Maybe we shouldn't publish until results are replicatedThe accompanying link was to a case of a researcher who fabricated data and the published papers have been withdrawn.
I can understand the frustration that causes a lot of non-scientists to complain that too much gets published that turns out to not be true. Rarely is this because of something as blatant as fabricating data, though it is quite often for actions that ought to be considered similar, like researchers intentionally fishing for a model that gets the result they want and hiding that fact. Sometimes, though, it is the completely honest and proper error that comes from random sampling or an unrecognized flaw in the study. Readers want simple right answers, like they learned in high school science classes. But science in action does not work that way.
Probably some of you immediately thought of the point I wanted to make about the above quote: How, exactly, can anyone replicate something that has never been published? They might stumble on the same analysis and do it themselves, but even then they would not know they had replicated something. Why? Because the way researchers let other researchers know that they have seen something that might be worth replicating is to publish it. Scientific publication is primarily designed to be communication among scientific experts.
The problem is, then, when research results that, to non-experts, are barely more understandable than raw data are communicated to people who do not understand what they are: They are just one cut at a question and might be different from the future received wisdom, or even the existing received wisdom. And this even ignores the problem of readers not knowing how to interpret the results in a useful way, even apart from what other studies might show.
Everyone in sight is guilty here. Researchers (and their institutions, and the journals) tout results to the press even when no one other than a few experts can really make sense or use of them. Most health reporters do not know enough to critically assess results or put them in context, except in the way they cover politics (which is to say, treating it like a "he said, she said" game and finding someone to just assert that the result is wrong).

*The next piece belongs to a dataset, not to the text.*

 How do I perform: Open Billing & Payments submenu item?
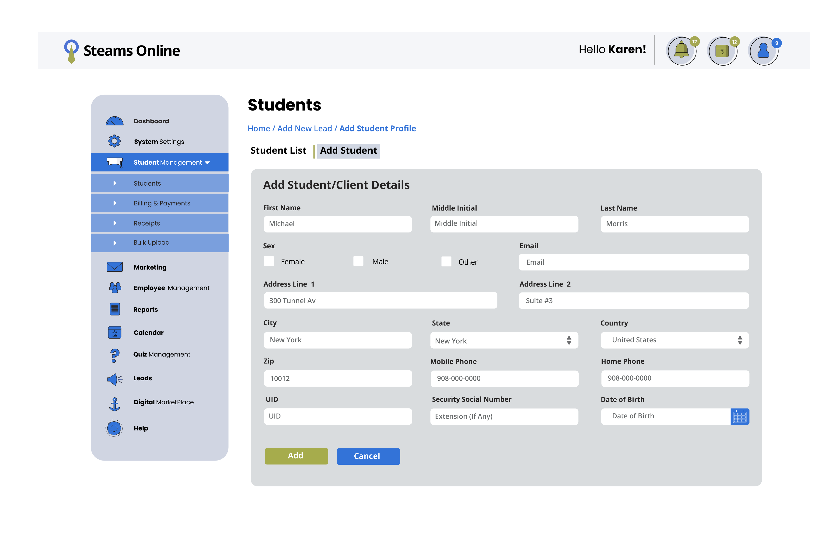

Science teachers create the mistaken impression that scientific results are always Truth. And the public demands simpler answers than can really exist (though perhaps all the blame there lies with the others on the list).
As you can surmise from my writings, I think the crux of the problem is science reporters who simply do not understand science, and health researchers who ...well… simply do not understand science. But no one is going to get those groups to refrain from publishing until they know what they are doing. And demanding replication of the errors will not help any -- there is no shortage of that.